Intégration de la variable fiscale dans la recherche en comptabilité et en finance

Shackelford et Shevlin (2001) précisent qu’historiquement, avant les années 80, la recherche en fiscalité était orientée vers la recherche juridique évaluant les effets de l’impôt sur les transactions exogènes et les études politiques. Suite au paradigme de recherche énoncé par Modigliani et Miller (1958, 1963), la recherche en finance a connu une évolution importante et la variable fiscale a été intégrée dans plusieurs études empiriques. Dans la littérature financière, on trouve certains papiers qui ont étudié l’interaction entre la comptabilité et les facteurs fiscaux, la fiscalité et les décisions financières de la firme; d’autres ont examiné les effets des coûts non fiscaux sur la minimisation de l’impôt. Graham (2003) a présenté une synthèse de la littérature relative à la recherche en finance intégrant la variable fiscale dans le choix de la structure du capital, la politique de dividende, le choix de la forme organisationnelle sur le plan national et multinational.

Scholes et Wolfson (1992) ont établi un cadre conceptuel permettant d’intégrer la fiscalité dans les décisions d’investissement et de financement de l’entreprise. Ce cadre conceptuel n’a pas apporté de nouvelles théories ou méthodologies mais les auteurs ont adopté une approche positive en essayant d’expliquer le rôle de la fiscalité dans l’organisation. Ce cadre conceptuel est fondamental à la recherche fiscale, en comptabilité et en finance.

Shackelford et Shevlin (2001) soulignent que la recherche en fiscalité fait soulever certains problèmes méthodologiques qui concernent notamment l’estimation du taux  marginal d’imposition, la spécification des modèles, la spécification des variables en niveau ou en variation et la disponibilité des données.

Les recherches en ce domaine sont essentiellement d'origine anglo-saxonne. En se référant à Modigliani et Miller qui ont introduit, en 1963, l'imposition sur les bénéfices dans le cadre de leur étude sur l'existence d'une structure optimale du capital tout en nuançant leur position de 1958, de nombreux auteurs anglo-saxons ont suivi sur différents thèmes portant sur la fiscalité et la décision d'investissement, la fiscalité et la décision de financement, la fiscalité et la structure du capital, la fiscalité des dividendes, et autres. En France ainsi qu’en Tunisie, la littérature financière a porté à la variable fiscale un intérêt limité.
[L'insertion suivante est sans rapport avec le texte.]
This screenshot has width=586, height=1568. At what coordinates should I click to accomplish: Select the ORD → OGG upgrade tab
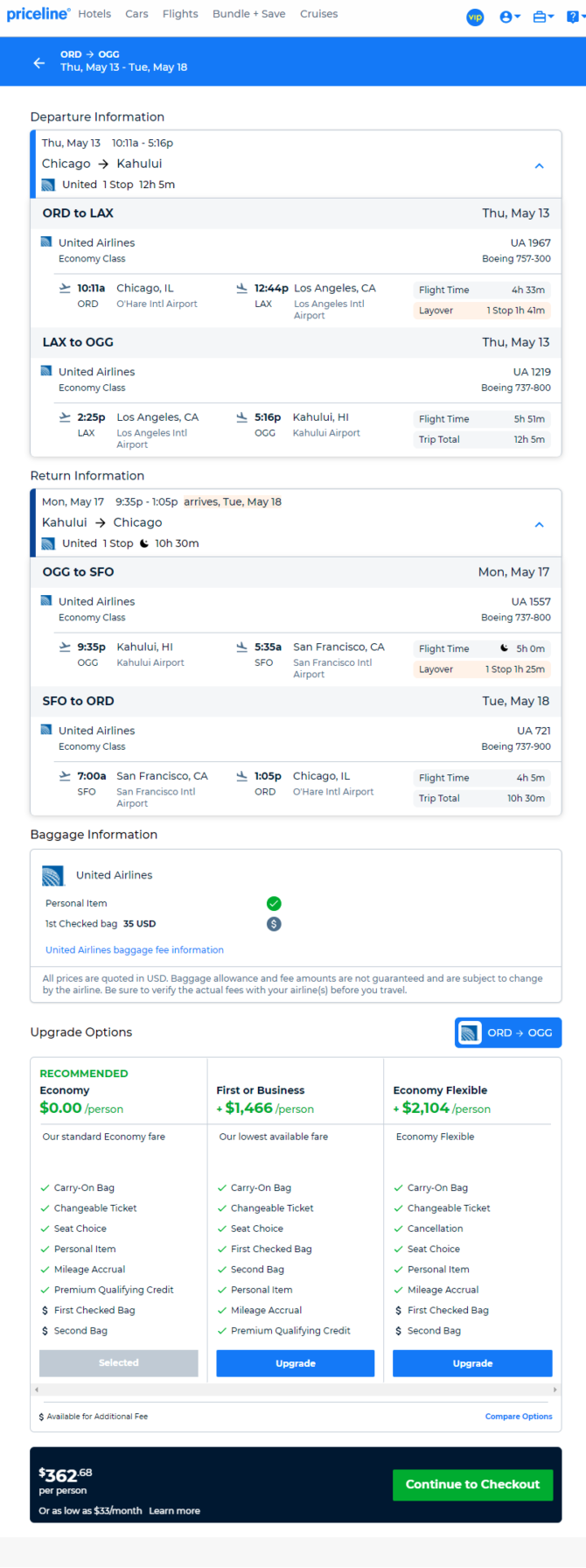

Douglas (2001) et Plesko (2003) précisent que la mesure du taux d’imposition est une étape importante en matière de recherche en fiscalité et peut avoir des répercussions sur les résultats obtenus. Différentes approches sont adoptées dans l’estimation du taux d’imposition. Dans leurs études, Zimmerman (1983), Porcano (1986), Terando et Omer (1993), Colligent (1994) ont retenu la mesure du taux effectif moyen d’imposition. En revanche, Shevlin (1990) et Graham (1996a) ont adopté une technique de simulation afin de déterminer le taux marginal d’imposition qui a été largement retenu par les études ultérieures (Graham et al (1998), Graham (1999), Mackie III (2002) et Feenberg et Poterba (2004)).

Certaines études se sont intéressées à l’effet des incitations fiscales sur l’investissement tels que les crédits d’impôt à l’investissement (Dammon et Senbet (1988), Auerbach et Hassett (1992), Hassett et Hubbard (1996), Chirinko (2000) et Thomas et al (2003)) et le minimum d’impôt alternatif (Lyon (1990)), alors que Cummins et Hassett (1992), Borrego et Bentolila (1994), Cummins et al (1995) ont étudié l’impact des ajustements fiscaux sur le ratio de q de Tobin. Dans le même cadre, Arcelus et al (2005) ont examiné l’effet de l’impôt différé sur le ratio q de Tobin.

D’autres études ont mis en évidence l’effet de l’impôt sur les sociétés et de l’imposition personnelle sur le coût du capital (Auerbach (1983), Stiglitz (1983), Mayer (1986), Taggart (1991), Mckenzie et Thompson (1997) et Crépon et Gianella (2001)).

De même, Gale et Orszag (2005) ont étudié l’interaction entre la situation de déficit, les taux d’intérêt et le coût d’usage ainsi que leurs incidences sur l’investissement.

La littérature financière empirique est abondante sur le thème de l’effet de la fiscalité sur le niveau d’endettement de la firme et la structure du capital tout en mettant l’accent sur l’avantage de la dette résultant de la déduction de la charge des intérêts et l’arbitrage avec les autres économies d’impôt non liées à la dette1. En se référant à l’article de base de Miller (1977) intégrant l’imposition personnelle, plusieurs études ultérieures ont analysé l’effet de l’imposition personnelle sur les décisions financières de la firme2.

D’autres études se sont intéressées à la valeur de la firme. Keen et Schiantarelli (1991) ont examiné la relation entre les asymétries d’imposition et la maximisation de la valeur de la firme, Fama et French (1998) ont mis en évidence l’effet de la fiscalité sur les décisions de la firme et la valeur de la firme et Waegenaere et al (2003) ont étudié l’évaluation de la firme en tenant compte des reports déficitaires.

Notre thèse s’inscrit dans ce cadre de recherche intégrant la fiscalité dans les décisions de l’entreprise. Notre objectif est d’essayer d’apporter des éléments de réponses expliquant la relation entre la fiscalité et les décisions d’investissement, la fiscalité et les modes de financement de ces investissements et la fiscalité et la valeur de la firme.